Durante esta travesía de 800 km, Herzog lleva
un cuaderno donde anota las impresiones, sensaciones y observaciones que le
despiertan el caminar. “¿Es buena la soledad?”, se pregunta en un momento del
viaje. Y se responde: “Sí, lo es. Sólo que aporta miradas dramáticas de lo
venidero”. El caminar posibilita una nueva experiencia, un extrañamiento en la
mirada. Las observaciones se presentan como un registro continuo donde lo desechado,
la mugre que oculta la civilización, se intercala con lo maravilloso. La
fascinación que despierta un paquete de cigarrillos puede alternarse con la
visión de un tren en llamas que “sale directamente hacia el oscuro universo”,
donde “ocurren inconcebibles colapsos de estrellas, planetas enteros se
derrumban sobre un único punto”.
Bajo la lluvia constante del invierno europeo,
castigado por tormentas de nieve y ráfagas de viento, con los pies cada vez más
lastimados y el cuerpo llevado al límite, Herzog avanza. Recorre campos
desolados, pierde el rumbo en bosques laberínticos, pernocta en casas
abandonadas o, cuando el riesgo es demasiado, duerme en pequeños alojamientos.

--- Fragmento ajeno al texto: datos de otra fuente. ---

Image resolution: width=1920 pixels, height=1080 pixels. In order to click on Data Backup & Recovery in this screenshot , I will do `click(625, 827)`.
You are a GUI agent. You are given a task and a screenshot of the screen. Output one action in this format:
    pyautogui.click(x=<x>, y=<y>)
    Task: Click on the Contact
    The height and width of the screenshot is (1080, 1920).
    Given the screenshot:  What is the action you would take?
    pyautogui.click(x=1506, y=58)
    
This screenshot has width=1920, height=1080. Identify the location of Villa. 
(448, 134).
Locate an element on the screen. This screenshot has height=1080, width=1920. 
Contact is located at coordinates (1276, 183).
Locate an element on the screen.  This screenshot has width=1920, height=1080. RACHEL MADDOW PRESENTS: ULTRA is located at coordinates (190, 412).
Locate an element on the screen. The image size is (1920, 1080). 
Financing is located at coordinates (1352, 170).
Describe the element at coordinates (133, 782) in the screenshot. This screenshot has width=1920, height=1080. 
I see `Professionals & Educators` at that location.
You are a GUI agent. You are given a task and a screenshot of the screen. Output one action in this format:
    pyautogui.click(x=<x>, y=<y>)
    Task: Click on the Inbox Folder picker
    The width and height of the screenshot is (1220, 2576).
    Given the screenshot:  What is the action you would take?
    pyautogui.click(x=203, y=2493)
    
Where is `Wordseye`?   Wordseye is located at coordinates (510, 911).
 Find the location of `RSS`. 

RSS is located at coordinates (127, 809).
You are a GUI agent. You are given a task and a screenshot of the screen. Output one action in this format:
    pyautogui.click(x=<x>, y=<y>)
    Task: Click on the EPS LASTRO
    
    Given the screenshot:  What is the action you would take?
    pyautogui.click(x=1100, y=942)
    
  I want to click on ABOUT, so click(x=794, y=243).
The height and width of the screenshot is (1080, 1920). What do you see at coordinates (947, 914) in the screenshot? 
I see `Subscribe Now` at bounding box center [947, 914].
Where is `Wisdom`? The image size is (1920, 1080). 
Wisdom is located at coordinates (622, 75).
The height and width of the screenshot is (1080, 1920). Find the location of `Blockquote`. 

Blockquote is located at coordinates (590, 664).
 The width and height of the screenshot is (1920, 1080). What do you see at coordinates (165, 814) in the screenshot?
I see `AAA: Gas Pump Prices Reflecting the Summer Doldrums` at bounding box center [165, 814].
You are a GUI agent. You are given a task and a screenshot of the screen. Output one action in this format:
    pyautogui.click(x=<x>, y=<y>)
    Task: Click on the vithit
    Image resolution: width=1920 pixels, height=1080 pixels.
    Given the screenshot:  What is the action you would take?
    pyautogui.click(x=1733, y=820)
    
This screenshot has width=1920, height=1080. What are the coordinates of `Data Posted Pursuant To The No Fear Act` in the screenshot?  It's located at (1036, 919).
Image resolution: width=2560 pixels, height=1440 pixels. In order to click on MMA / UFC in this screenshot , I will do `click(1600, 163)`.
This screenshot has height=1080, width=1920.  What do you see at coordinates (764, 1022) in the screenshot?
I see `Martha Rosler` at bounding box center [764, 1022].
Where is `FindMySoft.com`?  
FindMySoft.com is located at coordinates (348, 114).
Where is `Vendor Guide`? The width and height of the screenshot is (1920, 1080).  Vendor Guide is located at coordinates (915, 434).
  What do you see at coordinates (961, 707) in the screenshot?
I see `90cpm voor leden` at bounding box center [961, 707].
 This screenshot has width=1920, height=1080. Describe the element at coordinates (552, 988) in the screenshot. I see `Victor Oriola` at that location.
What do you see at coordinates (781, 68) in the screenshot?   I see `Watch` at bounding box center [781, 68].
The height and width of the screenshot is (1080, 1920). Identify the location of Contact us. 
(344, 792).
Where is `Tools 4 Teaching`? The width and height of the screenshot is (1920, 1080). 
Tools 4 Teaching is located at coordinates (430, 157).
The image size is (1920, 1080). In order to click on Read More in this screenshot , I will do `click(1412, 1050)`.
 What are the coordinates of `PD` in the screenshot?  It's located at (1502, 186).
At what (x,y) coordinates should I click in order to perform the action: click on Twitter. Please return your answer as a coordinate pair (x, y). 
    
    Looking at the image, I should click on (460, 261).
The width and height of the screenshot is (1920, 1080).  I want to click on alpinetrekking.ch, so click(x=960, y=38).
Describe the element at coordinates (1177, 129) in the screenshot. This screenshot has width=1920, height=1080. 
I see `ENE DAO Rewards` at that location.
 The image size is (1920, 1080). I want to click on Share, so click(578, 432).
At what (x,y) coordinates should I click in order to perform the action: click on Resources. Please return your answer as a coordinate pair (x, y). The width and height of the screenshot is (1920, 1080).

Cada tanto la duda aparece: “¿Vive aun nuestra Eisner?”, pero la fuerza del
caminar (“Cuando yo camino, camina un bisonte”) aleja todo momento de
recapitulación y mantiene a Herzog en movimiento.
Herzog llegó a París el 14 de diciembre de
1974 y Eisner no solo no había muerto sino que vivió nueve años más. Una vez
mas, la voluntad y visión de Herzog lo llevan a encontrar el arte en los
límites de las experiencias humanas.